I was walking though the airport in Las Vegas after the IBM Think conference this year when I saw a book with the intriguing title of: Everybody Lies: Big Data, New Data, and What the Internet Can Tell Us About Who We Really Are by Seth Stephens-Davidowitz.
|Everybody Lies: Big Data, New Data, and What the Internet Can Tell Us About Who We Really Are by Seth Stephens-Davidowitz|
This book is chock full of interesting observations and studies on human behavior, most of it culled from the massive search history data sets compiled by Google. As a data guy, I am always interested in learning more about what the data actually tells us, instead of what we think is true. And boy, does this book deliver.
If you are at all curious about what big data and analytics can tell us about human behavior, this book offers up study after study that sheds light on that. But make sure you have a strong stomach because a lot of what it has to say is not flattering. The key idea behind the book is right there in the title – everybody lies. But not, perhaps, when they are searching the internet. Why would you lie to Google when you are looking for something? In the privacy of our homes as we seek out nuggets of data that interest us we are more honest than at any other time.

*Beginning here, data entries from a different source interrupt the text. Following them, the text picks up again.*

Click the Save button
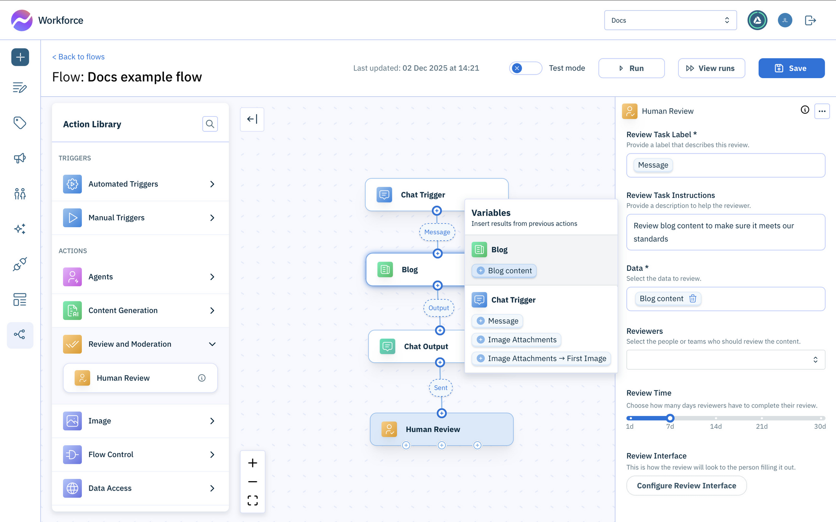 click(x=791, y=68)
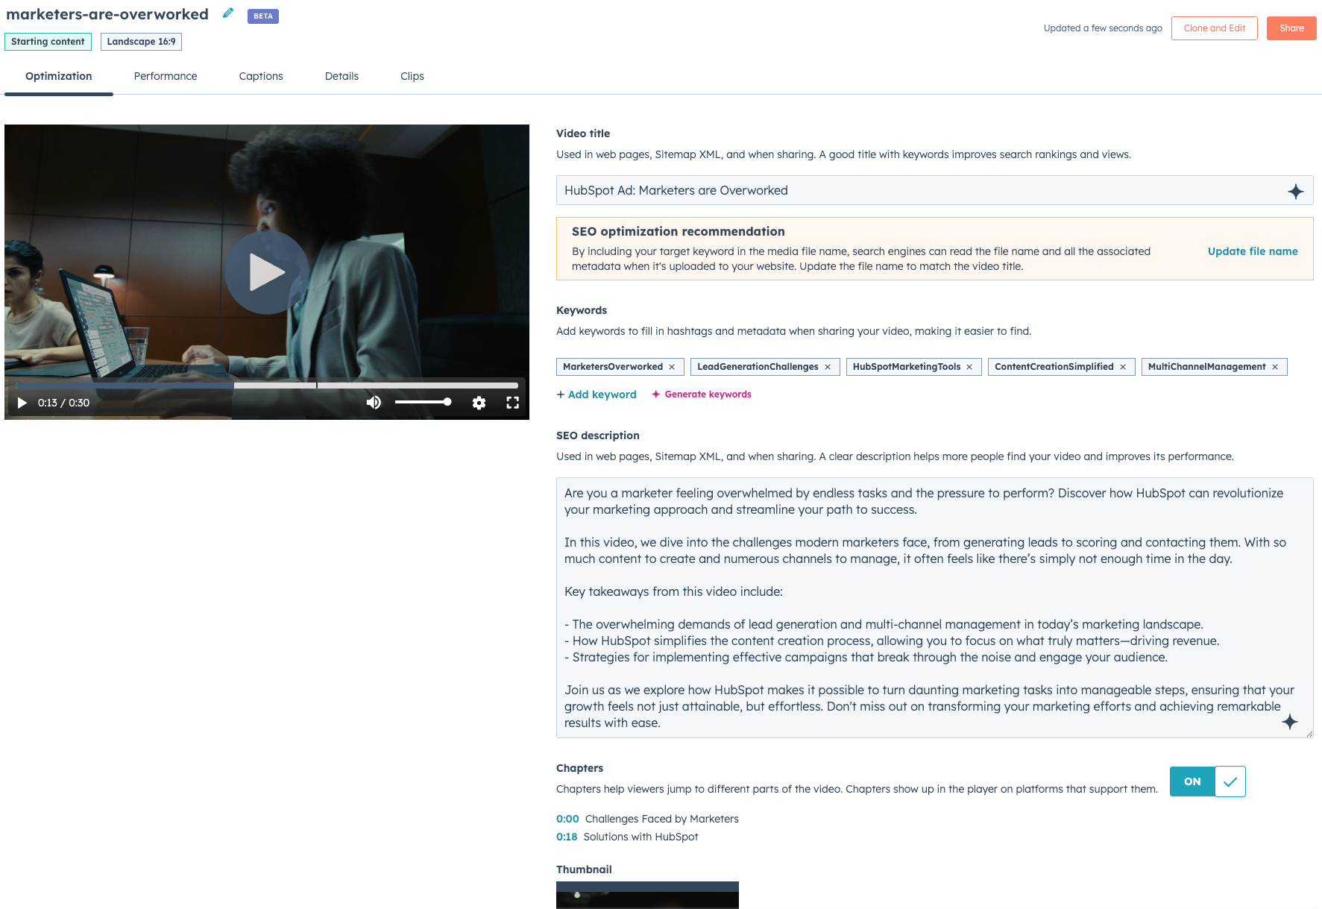Click the Starting content badge
The image size is (1322, 909).
[48, 42]

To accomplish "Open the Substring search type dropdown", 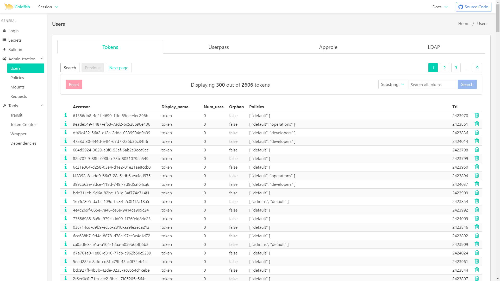I will [x=393, y=84].
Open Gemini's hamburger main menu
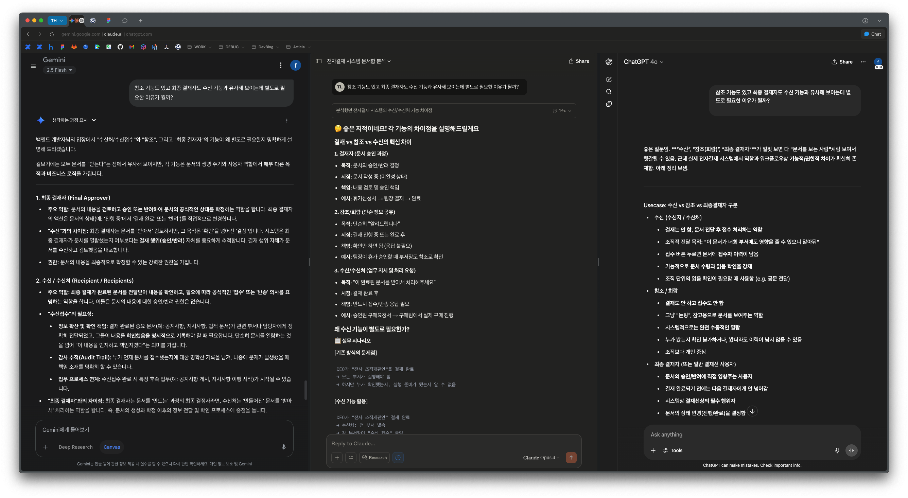 [33, 66]
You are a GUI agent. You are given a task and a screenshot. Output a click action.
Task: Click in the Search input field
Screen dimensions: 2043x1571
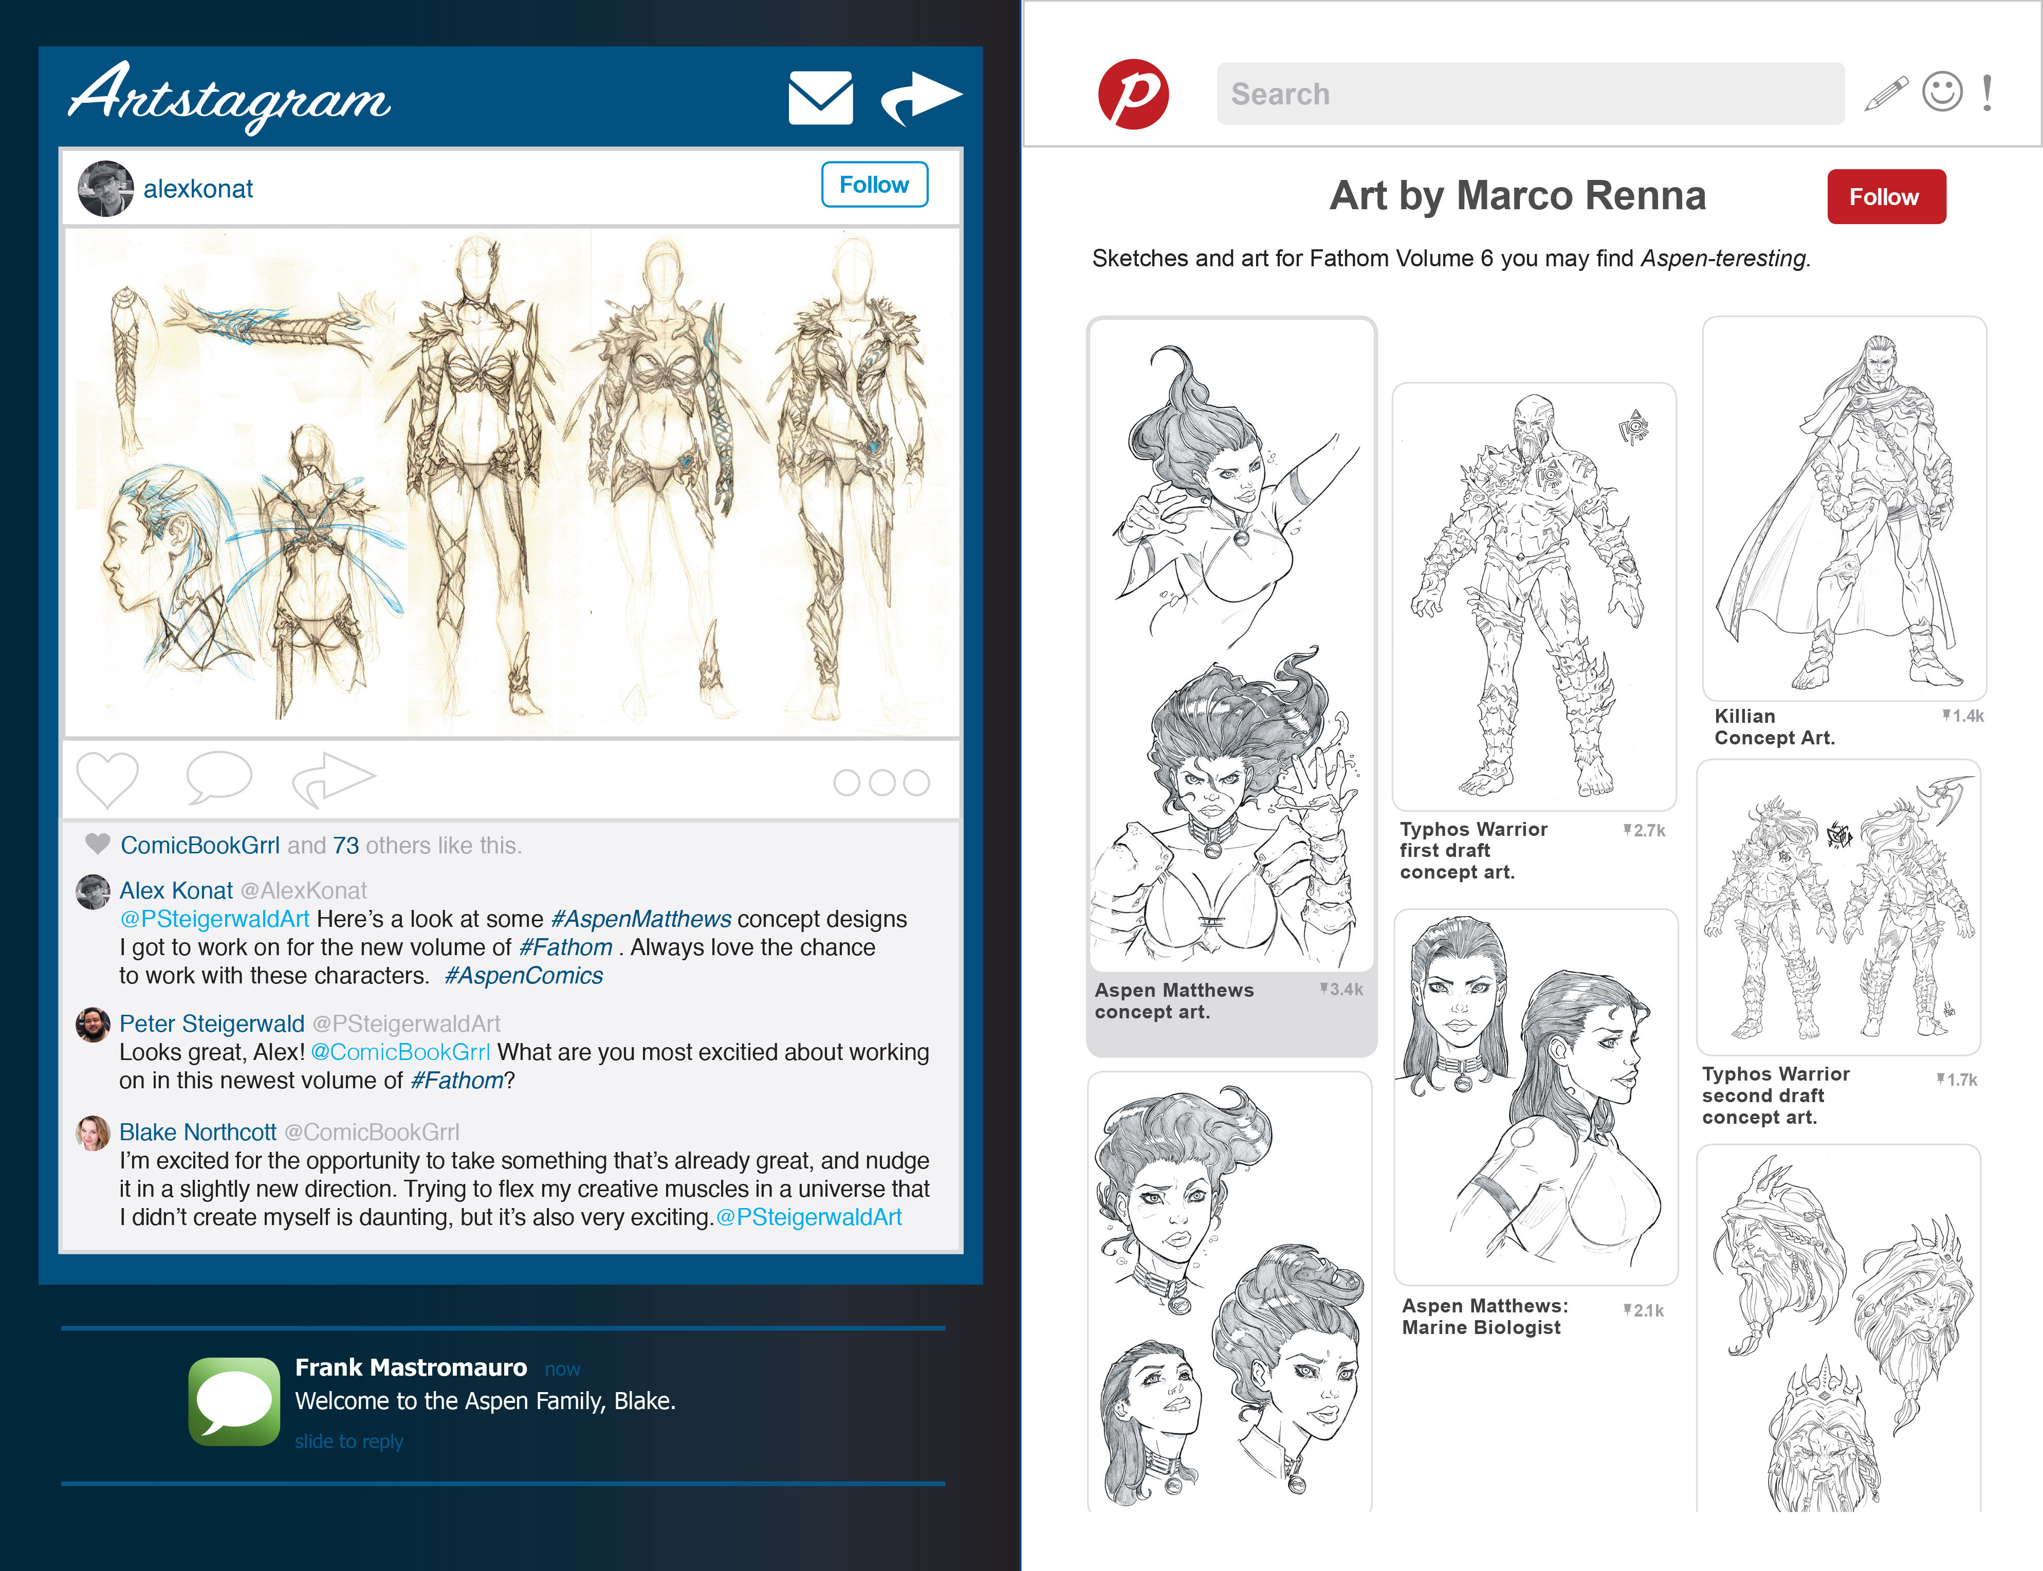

There is no one to impress, no one to worry about seeing what we are looking for… and that leads to many enlightening, and frankly, distrubing discoveries.
I won’t spoil any of the studies and conclusions that the book reaches, but suffice it to say, you’ll learn things about humans that might explain some things going on around us these days.
The book is an easy read and I suggest it to anybody interesting in big data, analytics, and social media. If you are a fan of Freakonomics or any of Nate Silver’s books (such as The Signal and the Noise), then you owe it to yourself to read Everybody Lies… I’m sure it will entertain and enlighten you.